After the evacuation of the cities, Pol Pot, still unknown to most of the country, merely just pulling the strings from behind a curtain, had to rid the country of any outside influence. Torture was used to force completely false confessions of conspiracies and co-conspirators with the CIA, KGB and who knows what other organizations. After the confessions, the confessors were taken out to what is now called "The Killing Fields", brutally executed with whatever means were at hand, typically a blunt instrument to the skull, and buried in shallow graves.
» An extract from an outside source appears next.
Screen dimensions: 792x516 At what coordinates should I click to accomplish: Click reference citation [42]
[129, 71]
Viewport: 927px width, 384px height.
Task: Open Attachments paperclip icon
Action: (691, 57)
A few of the many skulls unearthed at the Killing Fields nearby Phnom Penh, most show signs of violent deaths
Co-conspirators were then dragged in and went through the same process. The first to be brought in were the intellectuals: doctors, lawyers, engineers, scientists and anyone with glasses... Pol Pot had the twisted idea that organically the farmer's ingenuity would somehow magically do all the things that happen in the cities, medicine, education, manufacturing... of course this didn't happen. Living standards got worse and worse and the dwindling modern resources became more and more scarce. This process continued for years in what is now called "Auto Genocide", a population killing themselves off. The scale of death and suffering didn't give any pause to Pol Pot. Out of paranoia he invaded Vietnam and his forces were quickly vanquished although remnants loyal to Pol Pot roamed the jungle for decades and the Khmer Rouge had a seat at the UN for decades as well.
The Killing Tree where children were bashed to death
Somewhere between 1/4 and 1/3 of Cambodians died between 1975 and 1979 all for the poorly thought out vision of Pol Pot. Cambodia's capital of Phnom Penh is where you can see the genocide museum along with the killing fields where the executions took place and where the mass graves are located.
Memorial Stupa to the victims of Cambodia's genocide, it is filled with bones of the deceased.
The exhibits at the Killing Fields memorial were very plain and I didn't see any agenda other than to try to tell the rest of the world that bad leadership has dire consequences.
The Redemption
With such a dark past it was encouraging to see that Cambodia seems to be doing well. The capital is bustling with activity and there appear to be some significant signs of wealth, we saw luxury SUVs everywhere, Lexuses to be exact. This might just be a product of the circumstances but at least someone is doing well in Cambodia. We hope that the prosperity makes its way to the rest of Cambodians that are driving the local version of a tuk-tuk that is nothing more than a trailer attached to a motorcycle.
Our typical mode of transport in Cambodia, they called it a tuk-tuk but is really just a trailer and motorcycle.
While in Siem Reap, we took a "tour" of the countryside on quads or 4-wheelers with our friends, Dylan and Lauren that we met in Nepal.
Intrepid riders of the Cambodian country side!
We just happened to cross paths again in Cambodia again, and got to have dinner with them several times. Riding quads was good fun. Kenzi had fun waving at the kids along the way and I had a good time splashing through this ditch they filmed us driving through.
We also partook in the "Fish Spa" where fish nibble away at the dead skin on your feet, it was something that got outlawed in the US about a week after someone started selling it but in Cambodia they're not shackled by regulations or norms about sanitation, so here we are getting our feet nibbled on by fish. It really tickles at first, but you get used to it after about 30 seconds.
Me trying to get over the tickling fish...
For some reason they prefer my feet...
So tourism has become a big part of Cambodia's economy and hopefully that will continue to be the case. We really enjoyed our short time in Cambodia and there was so much we didn't do.
We didn't try the Fish Spa.. Bill's feet must have been tastier.